AutoFin

Python script that automates the retrieval of financial statements in most 10-Ks of companies into an excel sheet

Overview

This is meant to be a simple project of automating the retrieval of financial statements (Balance Sheet Statemenets, Statements of Operations and Statements of Cash Flows) directly from the 10-Ks of companies. Table of contents

Prerequisites

  • Python3
    • xlwings
    • asyncio
    • aiohttp
    • requests
    • datetime
    • time
    • lxml
    • pandas
    • numpy
    • pathlib
  • xlwings
  • Microsoft Excel

Installing Prerequisites

Installing Python3

Python3 can be installed via brew

brew install python3

Installing python3 prerequisites

Open the terminal from the zip file

$ python3 -m pip install -r requirements.txt

Implementation of program

Downloading

Zip file

You can simply download the zip file

Using git

Execute the following in a directory you want

git clone https://github.com/Ryan-loves-movies/Automated-Financial-Statements.git

Using the program as intended

Continue on after you have made your choice

  • Open the 'Balance Sheets config' sheet or any of the config sheets
    • Configure which companies you want to scrape - Ticker symbols only
    • Configure which forms to scrape - '10-K' or '10-Q'

Example configuration sheet in excel

tickers forms
TSLA 10-K
RBLX 10-Q
  • Enable the developer tab in excel
    • Under 'Options' -> 'Ribbon' -> Check 'Developer' tab,
    • Or for mac 'Preferences' -> 'Ribbon' -> Check 'Develper' tab
  • Open Visual Basic under the 'Developer' tab
  • Insert a new 'module' and insert the code for xlwings:

Example Code:

Sub YourFuncName()
    RunPython "import balance_sheet_updater; balance_sheet_updater.main()"
End Sub

There are 3 programs to choose to import from - balance_sheet_updater, income_statements_updater, cash_flow_updater

  • Make sure you have the sheet with the right name - 'Balance Sheets', 'Income Statements', 'Cash Flows'
  • Save, run the macro and go and have a coffee to wait for the program to do its thing

Creating your own xlsm file

  • In your own file, the same names for the sheets still have to be adhered to (unless you fork and configure the program yourself)
  • Under 'Tools' -> 'References' -> Check 'xlwings'
  • The rest is the same as configuring the .xlsm file that is already in the zip file

How it works

There are 3 main steps to the program

  • Configuration for which companies to retrieve and whether to retrieve annual and/or quarterly data
    • Retrieve data from excel sheet with pandas.read_excel() and read sheet with specified name into table that can be parsed
  • Retrieval of the data (from sec.gov and data.sec.gov)
    • requests.get() is used to get and parse data from data.sec.gov to convert the ticker symbols to CIK
    • asyncio is used to asynchronously request data from data.sec.gov initially to get all filings data for the CIK
    • Data is filtered to just find 10-K and 10-Q
    • For each form, if the form ends in .htm, a request is made to 'sec.gov/Archive/edgar/data/(CIK)/(asc-number)/FilingSummary.xml' to see whether the page exists
    • If site exists, find the specified table and parse from the given link directly
    • If it doesn't exist, go straight to the 10-Q or 10-K filing and search for the table there

There are 3 methods used to find the table in the form

Method Speed
Find the hyperlink in the document that links to the page of the table to extract the table] Fastest
Find the text that only exists in that financial statement and extract the table] Mid - Quite Fast
Find the header that only exists before financial statement and extract the table] Slowest
  • Updating of the data (in excel)
    • The lists of lists that contain the tables are merged together and converted to a pandas dataframe
    • xlwings is used to update the dataframe into the specified sheets

Why I built this

After going on a journey looking through companies' financial statements and annual reports, one thing stood out to me -- Not all Financial Statements report the same metrics.

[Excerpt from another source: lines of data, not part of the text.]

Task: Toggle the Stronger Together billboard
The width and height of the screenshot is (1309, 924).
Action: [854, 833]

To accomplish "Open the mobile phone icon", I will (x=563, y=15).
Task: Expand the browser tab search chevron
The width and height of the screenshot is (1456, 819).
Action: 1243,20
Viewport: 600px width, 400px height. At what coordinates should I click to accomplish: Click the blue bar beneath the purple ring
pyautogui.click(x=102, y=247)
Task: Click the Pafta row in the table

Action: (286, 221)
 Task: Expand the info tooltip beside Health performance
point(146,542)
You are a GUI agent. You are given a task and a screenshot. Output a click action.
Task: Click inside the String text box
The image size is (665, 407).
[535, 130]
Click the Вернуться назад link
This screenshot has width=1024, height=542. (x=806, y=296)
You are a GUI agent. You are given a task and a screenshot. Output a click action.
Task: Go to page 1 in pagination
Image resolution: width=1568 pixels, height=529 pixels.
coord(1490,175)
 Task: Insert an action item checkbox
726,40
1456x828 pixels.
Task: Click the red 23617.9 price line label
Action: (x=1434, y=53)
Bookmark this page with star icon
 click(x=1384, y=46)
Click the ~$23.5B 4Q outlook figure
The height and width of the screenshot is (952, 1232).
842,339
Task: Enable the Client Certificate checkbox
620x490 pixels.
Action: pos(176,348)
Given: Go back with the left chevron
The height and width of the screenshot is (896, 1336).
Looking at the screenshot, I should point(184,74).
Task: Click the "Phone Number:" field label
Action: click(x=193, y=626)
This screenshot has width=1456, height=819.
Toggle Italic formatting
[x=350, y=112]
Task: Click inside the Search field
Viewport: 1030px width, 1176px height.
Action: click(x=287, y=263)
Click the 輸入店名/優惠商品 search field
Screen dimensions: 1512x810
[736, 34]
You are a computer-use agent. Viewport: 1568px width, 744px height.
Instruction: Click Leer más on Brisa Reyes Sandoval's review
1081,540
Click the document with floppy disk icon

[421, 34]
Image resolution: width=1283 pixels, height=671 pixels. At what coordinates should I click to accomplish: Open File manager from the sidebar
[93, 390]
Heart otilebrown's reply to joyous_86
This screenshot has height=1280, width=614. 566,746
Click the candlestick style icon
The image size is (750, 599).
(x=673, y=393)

In other words, oftentimes the data retrieved from tools (yfinance, ...) retrieve the data and process it in their own way to come up with the few same metrics for each financial statement. As far as I am an ameteur in this field, I believe the method of derivation of the metrics are as important as the metrics themselves. As such, I decided to embark on this project to retrieve data on my own from the companies' 10-Ks so that any abnormalities with the data given can be easily noticed and one would be able to find out what the abnormality means, as well as deal with it in their own common sense way.